|
За полтора часа втягивали под разными предлогами в карточную игру пассажиров-одиночек, где прямыми угрозами холодным оружием, где кулачной расправой заставляли повышать ставки, а потом отбирали деньги. Вещи не брали. Не связывались. В случае поимки всегда могли отпереться, мол, гражданин сам напросился играть. Действовали несколькими группами.
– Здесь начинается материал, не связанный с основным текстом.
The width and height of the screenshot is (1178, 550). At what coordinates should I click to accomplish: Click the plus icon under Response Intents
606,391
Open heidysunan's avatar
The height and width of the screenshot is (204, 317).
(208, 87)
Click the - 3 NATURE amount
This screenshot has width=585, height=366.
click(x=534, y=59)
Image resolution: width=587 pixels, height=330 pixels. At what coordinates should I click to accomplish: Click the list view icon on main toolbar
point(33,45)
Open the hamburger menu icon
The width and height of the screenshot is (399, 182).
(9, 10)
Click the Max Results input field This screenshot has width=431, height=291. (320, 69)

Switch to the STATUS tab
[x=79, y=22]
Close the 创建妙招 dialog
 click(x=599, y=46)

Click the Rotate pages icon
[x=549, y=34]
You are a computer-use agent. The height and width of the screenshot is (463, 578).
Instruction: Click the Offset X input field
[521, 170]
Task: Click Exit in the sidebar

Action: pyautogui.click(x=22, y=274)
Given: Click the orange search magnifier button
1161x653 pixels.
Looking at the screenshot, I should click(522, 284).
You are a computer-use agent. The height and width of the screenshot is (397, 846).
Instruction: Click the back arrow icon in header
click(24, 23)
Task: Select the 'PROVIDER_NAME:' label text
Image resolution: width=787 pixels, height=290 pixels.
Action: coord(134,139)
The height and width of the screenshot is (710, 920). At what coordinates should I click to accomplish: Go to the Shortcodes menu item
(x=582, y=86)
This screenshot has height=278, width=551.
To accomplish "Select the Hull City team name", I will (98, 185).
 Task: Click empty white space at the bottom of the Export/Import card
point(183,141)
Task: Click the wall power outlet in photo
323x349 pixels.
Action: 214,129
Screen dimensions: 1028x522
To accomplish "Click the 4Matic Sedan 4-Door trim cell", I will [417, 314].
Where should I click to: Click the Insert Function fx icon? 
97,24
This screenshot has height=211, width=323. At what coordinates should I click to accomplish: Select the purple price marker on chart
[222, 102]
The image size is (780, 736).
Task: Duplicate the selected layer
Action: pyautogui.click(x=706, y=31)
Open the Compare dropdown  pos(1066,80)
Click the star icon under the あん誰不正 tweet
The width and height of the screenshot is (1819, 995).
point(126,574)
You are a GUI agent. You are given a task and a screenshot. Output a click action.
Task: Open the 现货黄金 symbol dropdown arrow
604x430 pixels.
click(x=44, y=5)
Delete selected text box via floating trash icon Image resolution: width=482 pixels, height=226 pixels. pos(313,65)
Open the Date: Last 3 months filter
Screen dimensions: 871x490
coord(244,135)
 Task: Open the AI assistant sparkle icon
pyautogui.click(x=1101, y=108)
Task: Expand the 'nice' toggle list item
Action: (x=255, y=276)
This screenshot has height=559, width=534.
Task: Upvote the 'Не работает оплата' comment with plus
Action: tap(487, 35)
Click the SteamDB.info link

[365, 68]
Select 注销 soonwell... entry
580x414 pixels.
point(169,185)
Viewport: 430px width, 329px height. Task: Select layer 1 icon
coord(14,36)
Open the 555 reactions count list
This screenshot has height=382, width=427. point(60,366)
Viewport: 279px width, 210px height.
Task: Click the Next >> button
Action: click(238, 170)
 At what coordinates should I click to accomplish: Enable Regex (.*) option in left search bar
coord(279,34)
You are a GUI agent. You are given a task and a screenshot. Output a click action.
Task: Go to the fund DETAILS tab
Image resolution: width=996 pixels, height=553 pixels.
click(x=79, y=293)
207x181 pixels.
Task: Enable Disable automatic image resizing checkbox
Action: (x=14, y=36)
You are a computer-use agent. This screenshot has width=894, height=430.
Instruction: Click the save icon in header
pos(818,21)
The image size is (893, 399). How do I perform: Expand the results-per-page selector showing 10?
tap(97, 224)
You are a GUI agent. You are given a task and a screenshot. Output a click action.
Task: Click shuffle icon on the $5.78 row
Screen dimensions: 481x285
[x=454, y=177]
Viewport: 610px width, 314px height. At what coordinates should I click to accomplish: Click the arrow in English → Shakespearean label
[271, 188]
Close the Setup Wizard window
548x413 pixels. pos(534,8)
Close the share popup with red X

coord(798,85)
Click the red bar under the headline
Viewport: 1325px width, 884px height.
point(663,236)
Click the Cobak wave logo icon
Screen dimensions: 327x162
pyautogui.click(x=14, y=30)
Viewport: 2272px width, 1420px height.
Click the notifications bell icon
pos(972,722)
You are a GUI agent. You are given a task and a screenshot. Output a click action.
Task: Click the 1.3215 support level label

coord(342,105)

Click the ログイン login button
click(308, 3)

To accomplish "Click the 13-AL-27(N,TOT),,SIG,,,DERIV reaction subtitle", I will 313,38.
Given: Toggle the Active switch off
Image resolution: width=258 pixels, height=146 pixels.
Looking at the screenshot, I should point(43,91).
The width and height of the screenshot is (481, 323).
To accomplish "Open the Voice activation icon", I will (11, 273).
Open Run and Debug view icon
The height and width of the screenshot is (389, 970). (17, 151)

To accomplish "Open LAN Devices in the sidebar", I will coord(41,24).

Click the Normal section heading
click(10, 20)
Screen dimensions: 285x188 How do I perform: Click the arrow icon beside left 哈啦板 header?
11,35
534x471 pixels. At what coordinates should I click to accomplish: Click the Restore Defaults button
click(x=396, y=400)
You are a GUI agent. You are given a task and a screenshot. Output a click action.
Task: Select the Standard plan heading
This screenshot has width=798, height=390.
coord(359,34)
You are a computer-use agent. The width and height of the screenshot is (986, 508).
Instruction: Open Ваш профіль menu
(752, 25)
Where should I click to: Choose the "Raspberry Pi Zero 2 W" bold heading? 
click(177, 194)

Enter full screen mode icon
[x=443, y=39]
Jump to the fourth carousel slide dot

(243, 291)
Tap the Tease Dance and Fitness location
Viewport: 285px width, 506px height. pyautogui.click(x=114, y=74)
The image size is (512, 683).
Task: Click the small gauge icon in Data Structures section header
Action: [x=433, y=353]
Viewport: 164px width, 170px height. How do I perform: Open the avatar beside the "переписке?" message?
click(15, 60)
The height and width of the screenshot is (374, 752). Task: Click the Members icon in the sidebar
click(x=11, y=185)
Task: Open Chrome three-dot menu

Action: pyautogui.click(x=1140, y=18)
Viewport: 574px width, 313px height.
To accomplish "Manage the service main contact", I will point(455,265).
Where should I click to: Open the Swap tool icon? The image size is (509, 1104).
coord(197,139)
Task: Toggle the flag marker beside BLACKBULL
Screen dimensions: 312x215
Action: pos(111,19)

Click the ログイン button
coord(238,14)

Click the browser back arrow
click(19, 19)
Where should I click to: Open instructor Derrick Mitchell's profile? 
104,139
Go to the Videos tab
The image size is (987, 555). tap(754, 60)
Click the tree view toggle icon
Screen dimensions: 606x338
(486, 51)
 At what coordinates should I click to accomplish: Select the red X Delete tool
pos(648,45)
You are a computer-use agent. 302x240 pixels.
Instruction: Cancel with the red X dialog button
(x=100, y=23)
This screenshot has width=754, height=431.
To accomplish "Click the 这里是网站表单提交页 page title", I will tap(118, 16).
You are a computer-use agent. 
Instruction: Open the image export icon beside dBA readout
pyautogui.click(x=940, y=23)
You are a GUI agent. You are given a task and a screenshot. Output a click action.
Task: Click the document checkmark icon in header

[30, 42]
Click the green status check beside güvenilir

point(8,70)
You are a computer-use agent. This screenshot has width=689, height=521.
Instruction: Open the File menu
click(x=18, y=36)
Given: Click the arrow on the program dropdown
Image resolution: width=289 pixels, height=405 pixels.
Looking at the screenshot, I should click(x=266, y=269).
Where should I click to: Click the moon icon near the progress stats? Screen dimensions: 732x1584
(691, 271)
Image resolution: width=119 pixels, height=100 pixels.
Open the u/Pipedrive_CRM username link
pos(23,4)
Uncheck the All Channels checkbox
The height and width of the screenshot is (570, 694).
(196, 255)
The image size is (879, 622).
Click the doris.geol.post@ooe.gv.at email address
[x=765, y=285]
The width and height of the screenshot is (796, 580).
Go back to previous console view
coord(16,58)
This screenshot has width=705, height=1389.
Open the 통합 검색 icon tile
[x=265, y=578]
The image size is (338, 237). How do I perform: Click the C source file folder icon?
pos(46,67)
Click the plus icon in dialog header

Перекрывали вагон, так что проводники даже пискнуть не могли. Одну такую группу взял Хоменко, вторую Саушкин. Причем Хоменко подозревал, что Саушкин несколько превысил свои полномочия и пределы необходимой самообороны. Во всяком случае, при попытке оказать сопротивление один из преступников нечаянно вывалился из вагона на полном ходу и был размазан о встречный тепловоз. Тем не менее на какое-то время вымогательства прекратились и проводников не трогали.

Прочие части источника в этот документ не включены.